AVAIL'S Ed Trask

Art of AVAIL'S Ed Trask



To fully appreciate Avail, you have to see the band live. With slam pit-fueling rhythms, stage dive-inducing riffs, and singalong choruses, the Richmond, Virginia-based band blows the doors off of nightclubs and dives, leaving audiences exhausted and energized. The songs, which mix DC hardcore punk with a dash of southern rock twang, address social ills and personal challenges but always convey a positive energy that tips the scales on the side of the people.




Similarly, the artwork of Ed Trask flourishes in real-life settings. Whether applied guerrilla-style on a condemned building, screwed onto a construction site wall, or created as a commissioned art, his paintings breathe unexpected life into public locations. On tour and in his hometown, Trask is driven to post art that jolts pedestrians and motorists out of their everyday slumber, celebrates forgotten aesthetics and discarded values, and fires the imagination.

GR: Is your art really all over Richmond?
ET: It is all over Richmond, but it's starting to dwindle a little bit because I haven't done that much illegal stuff lately. It all started when I was getting disenchanted with the galleries. There was a hierarchy and it was a really snobbish thing to get around. It's insanely political, so I started finding different venues. It started off being construction sites that were boarded up or old buildings that I wanted to bring attention to. I started doing stuff on 4-foot by 8-foot sheets. In the middle of the day, I'd pick them up and screw them in or paint them directly wearing a jumpsuit with a fake advertisement on my back of my jacket. I've gotten into some trouble, but the majority of it is hassle-free. At one point I probably had about 50 murals all over the city.

GR: How do you feel when you see your work out in the street?
ET: It's wonderful. The best feeling is when there's a work I put up in, say, '95, and I'll meet someone in another city who has it. I'm like, "What are you talking about?" "Someone unscrewed it, took it down, passed it to one guy, and it got passed to me." And I'm in New York City sitting in someone's house looking at my painting.

GR: Can you talk a specific image you've chosen to paint in a public spot?
ET: The very first time, I was reading Isaac Singer. I couldn't believe how good of a writer he was, so I found a photograph of him walking down the street reading. He was the epitome of the walking dead. He'd walk the same blocks to his job every day. I was like, "That's it. I'm going to paint Isaac Singer." I went to a wall and painted a 10-foot by 10-foot portrait of him in broad daylight. That was when I started getting the kick. From then on I couldn't stop.

GR: Are you devastated when one of your public pieces is taken down?
ET: Not at all. That's part of the process. That kind of art is really transitory. It's not going to be up for that long, but the image and idea are there. All the images are very literal. There isn't any serious, hidden meaning in it. You're going to look at it pretty fast and get the gist of it. If I stop somebody for 10 seconds from his whole pattern of walking to work or anything, then I've been successful. The imagery has changed from almost Chuck Close-type stuff--realistic black and white portraits of different artists and people I respect in the community--to color. Now I do commissioned stuff where a business will say, "As long as you put our name somewhere, you can paint what you want."

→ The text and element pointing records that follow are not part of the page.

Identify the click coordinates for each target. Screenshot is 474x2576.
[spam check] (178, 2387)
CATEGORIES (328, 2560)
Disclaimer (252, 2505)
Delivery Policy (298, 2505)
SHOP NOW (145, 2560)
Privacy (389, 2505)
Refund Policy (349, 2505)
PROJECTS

GR: Your style is more like Constable or Turner than, say, Shepard Fairey.
ET: I adore Turner. I went through Virginia Commonwealth University art school for art history and I got into Constable and Corbet. A lot of my landscapes come from being on tour, taking pictures out of the van window and having telephone poles flash past. It creates this beautiful rhythm. Then I started getting infatuated with power lines. I'll be in the sickest rural area in Iowa, in this beautiful pastoral landscape, and somewhere there's a power line. Everywhere you go, you're connected somehow. So I'm infatuated with them. In everything I paint, at some point there's a line connecting it to something else.

GR: Your landscapes are very painterly and nostalgic.
ET: I like to capture the sense of what the urban landscape was like before it turned into an urban blight-type landscape. I grew up in a real rural area and a lot of my relatives came from working farms and different jobs that are gone now. Whatever landscapes I create are soft, and have a nostalgic air of what used to be.

GR: How do you feel about graffiti and graffiti-based art?
ET: I love it. A lot of it reflects the struggle that artists go through today. It's not contrived. It's not set up as these illuminati of art snobs. It's actually a working person who's fighting to get his stuff up. It's beautiful as long as it's not stupid tagging. That I don't agree with, but some tags are absolutely stunning. It's a fine line, too. The one arrest I had in Richmond and a lot of the press I have ask, "What is the line between graffiti and art?" I have no idea. A piece I spend a month and a half painting that I put on the wall has the exact same merit as something a guy puts up in one night on a train that happens to be going through South Dakota.

GR: Do you approach murals and paintings differently?
ET: Yeah. When I'm in the studio I'll work an image and destroy the composition two weeks later if I don't think it's working. If the characters aren't breathing or talking to each other right, I'll keep re-working it. But when it comes to murals it's really fast. Once I work out on paper what I want to do, it goes up and it's done.